Correlated spontaneous activity sets up multi-sensory integration in the developing higher-order cortex

Author:

Dwulet JaeAnn M.ORCID,Zabouri Nawal,Kirchner Jan H.ORCID,Wosniack Marina E.ORCID,Raspanti AlessandraORCID,Kong DeyueORCID,Houwen Gerrit J.,Maldonado Paloma P.,Lohmann ChristianORCID,Gjorgjieva JulijanaORCID

Abstract

AbstractTo perceive and navigate complex sensory environments, animals combine sensory information from multiple modalities in specialized brain circuits. Known as multisensory integration, this process typically depends on the existence of co-aligned topographic connections from several sensory areas to downstream circuits exhibiting multimodal representations. How such topographically co-aligned connectivity necessary for multisensory integration gets set up in early stages of development is still unknown. Inspired by the role of spontaneous activity in refining topographic connectivity between early sensory circuits, here we investigated the potential of such spontaneous activity to also guide the co-alignment of multiple sensory modalities in RL, a higher-order associative cortical area rostro-lateral to V1. Analyzing spontaneous activity simultaneously recorded in primary visual and somatosensory cortex and area RL at different developmental ages before sensory experience, we identify candidate features of this activity to guide the emergence of co-aligned topographic multisensory projections with somatosensory leading the visual projection.
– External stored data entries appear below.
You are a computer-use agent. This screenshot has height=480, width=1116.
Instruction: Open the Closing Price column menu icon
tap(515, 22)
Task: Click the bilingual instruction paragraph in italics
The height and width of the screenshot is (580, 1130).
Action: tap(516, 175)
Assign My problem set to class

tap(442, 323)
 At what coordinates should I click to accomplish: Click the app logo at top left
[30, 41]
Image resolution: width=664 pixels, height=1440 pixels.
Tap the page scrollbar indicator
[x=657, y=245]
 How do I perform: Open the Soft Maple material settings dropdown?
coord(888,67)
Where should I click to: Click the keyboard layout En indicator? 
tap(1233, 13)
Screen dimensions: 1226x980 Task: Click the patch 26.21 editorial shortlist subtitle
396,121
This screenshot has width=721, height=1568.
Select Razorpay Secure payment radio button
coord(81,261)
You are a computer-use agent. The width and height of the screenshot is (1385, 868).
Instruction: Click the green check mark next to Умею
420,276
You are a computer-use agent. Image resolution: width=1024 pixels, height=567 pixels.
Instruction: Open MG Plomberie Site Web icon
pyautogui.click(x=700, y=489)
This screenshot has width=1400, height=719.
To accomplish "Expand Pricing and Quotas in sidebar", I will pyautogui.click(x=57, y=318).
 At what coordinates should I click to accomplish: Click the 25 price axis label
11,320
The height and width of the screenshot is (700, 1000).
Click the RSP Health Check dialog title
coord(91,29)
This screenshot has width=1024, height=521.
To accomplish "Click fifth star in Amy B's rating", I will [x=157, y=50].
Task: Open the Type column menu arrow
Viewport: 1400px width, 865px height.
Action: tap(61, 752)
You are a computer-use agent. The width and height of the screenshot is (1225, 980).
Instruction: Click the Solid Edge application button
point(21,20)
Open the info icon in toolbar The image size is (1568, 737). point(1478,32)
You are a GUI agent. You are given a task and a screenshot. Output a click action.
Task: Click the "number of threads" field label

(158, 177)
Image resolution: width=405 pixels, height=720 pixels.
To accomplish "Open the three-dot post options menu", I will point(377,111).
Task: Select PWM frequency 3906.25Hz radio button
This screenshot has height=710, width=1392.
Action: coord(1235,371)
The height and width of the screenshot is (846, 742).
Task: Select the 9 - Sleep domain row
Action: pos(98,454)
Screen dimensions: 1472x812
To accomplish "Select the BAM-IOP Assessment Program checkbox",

We confirm this hypothesis using a computational model of activity-dependent circuit refinement, and show that the correlation of spontaneous activity between the visual and somatosensory primary cortex can establish an optimal fraction of multisensory neurons in RL for stimulus decoding. Our model provides an exciting new computational perspective of the role of spontaneous activity in the emergence of topographically co-aligned multimodal sensory representations in downstream circuits, specialized for the processing of rich sensory environments.